Nesse contexto, vale destacar que é notável a popularização dos modelos trabalhistas totalmente diferentes do emprego formal, sendo preferidos pela versatilidade dos métodos de execução e tendo como instrumento essêncial a internet; além disso é consonante com as tendências flexíveis do estilo de vida moderno. Com efeito, Zygmunt Bauman, sobre as relações de trabalho na sociedade líquido-moderna, diz que, sendo o mundo fluido e inconstante, as pessoas não estão em busca de estabilidade, a ocupação está relacionada à lógica de consumo. Dessa forma, é compreensível a popularidade de serviços em plataformas digitais, que oferecem a oportunidade de realizar o expediente a qualquer momento e lugar, sem ter uma relação direta entre o empregado e o empregador.

Ademais, a falsa liberdade vendida às pessoas que ingressam nas engrenagens degradantes da uberização do trabalho se torna um pesadelo ao perceberem a conquista da independência objetivada como o aliciamento da precarização do trabalho, que, não possuindo regulamentação e normas técnicas, promove o excedimento da jornada de trabalho e o risco de acidentes. Segundo a socióloga Hannah Arendt, em sua teoria sobre banalização do mal, eventos ruins que acontecem frequentemente, como a diminuição de direitos e garantias dos trabalhadores, passam a ser normalizados. Desse modo, o trabalho informal característico dos serviços digitais na sociedade contemporânea é extremamente prejudicial aos empregados que se veem sem amparo da lei e das empresas dirigentes em uma situação de necessidade e a banalização desses acontecimentos potencializa esses malefícios.

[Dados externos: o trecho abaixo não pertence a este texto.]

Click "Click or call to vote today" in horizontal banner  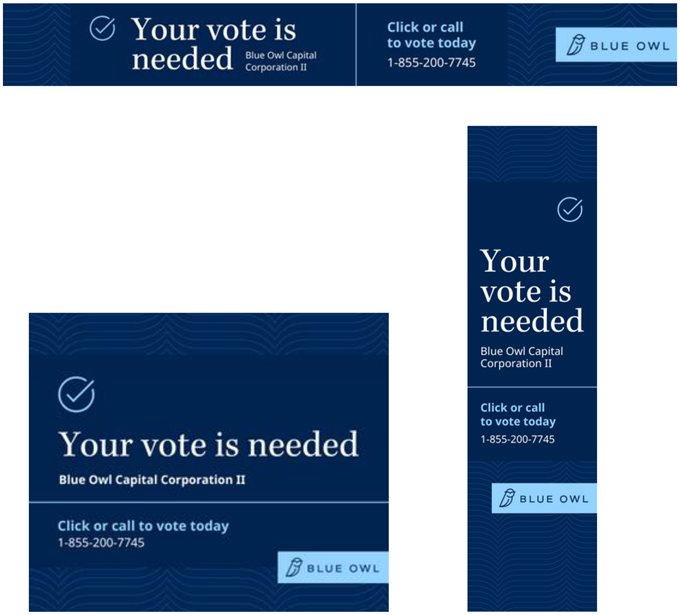[431, 35]
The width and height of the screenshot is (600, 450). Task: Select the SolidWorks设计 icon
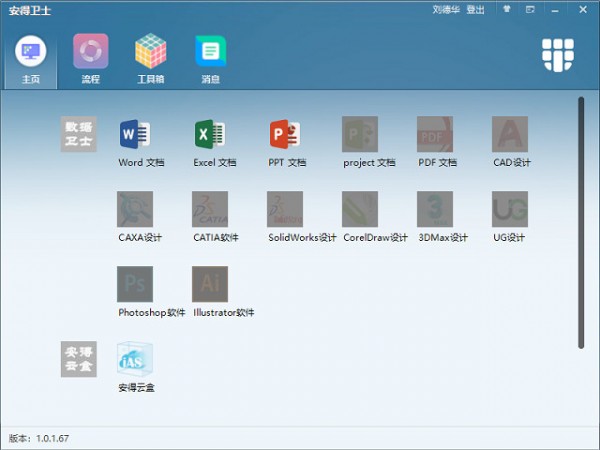(x=285, y=209)
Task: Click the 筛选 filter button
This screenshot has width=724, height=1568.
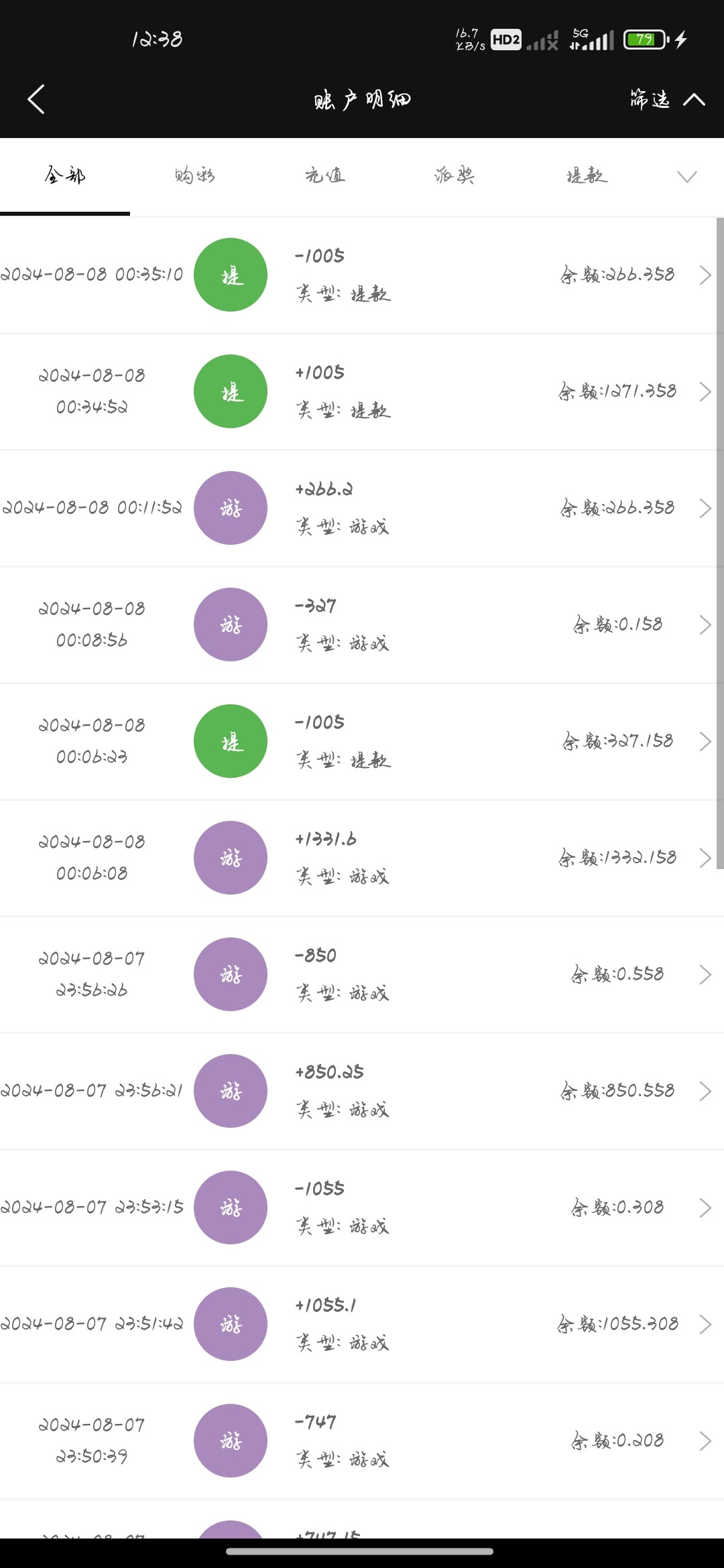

Portanto, faz-se necessário que o Estado, juntamente com canais midiáticos, desenvolva propagandas e anúncio informativos - que serão veiculados na internet e televisão aberta, com verbas governamentais - sobre os males do serviço não regulamentado, visando comunicar à população a realidade insalubre das condições uberizadas de trabalho, a fim de que decidam lucidamente seu estilo de vida e possam se livrar das engrenagens desse sistema degradante. Somente assim a sociedade se verá livre da banalização da redução dos direitos trabalhistas consequentes da uberização dos serviços.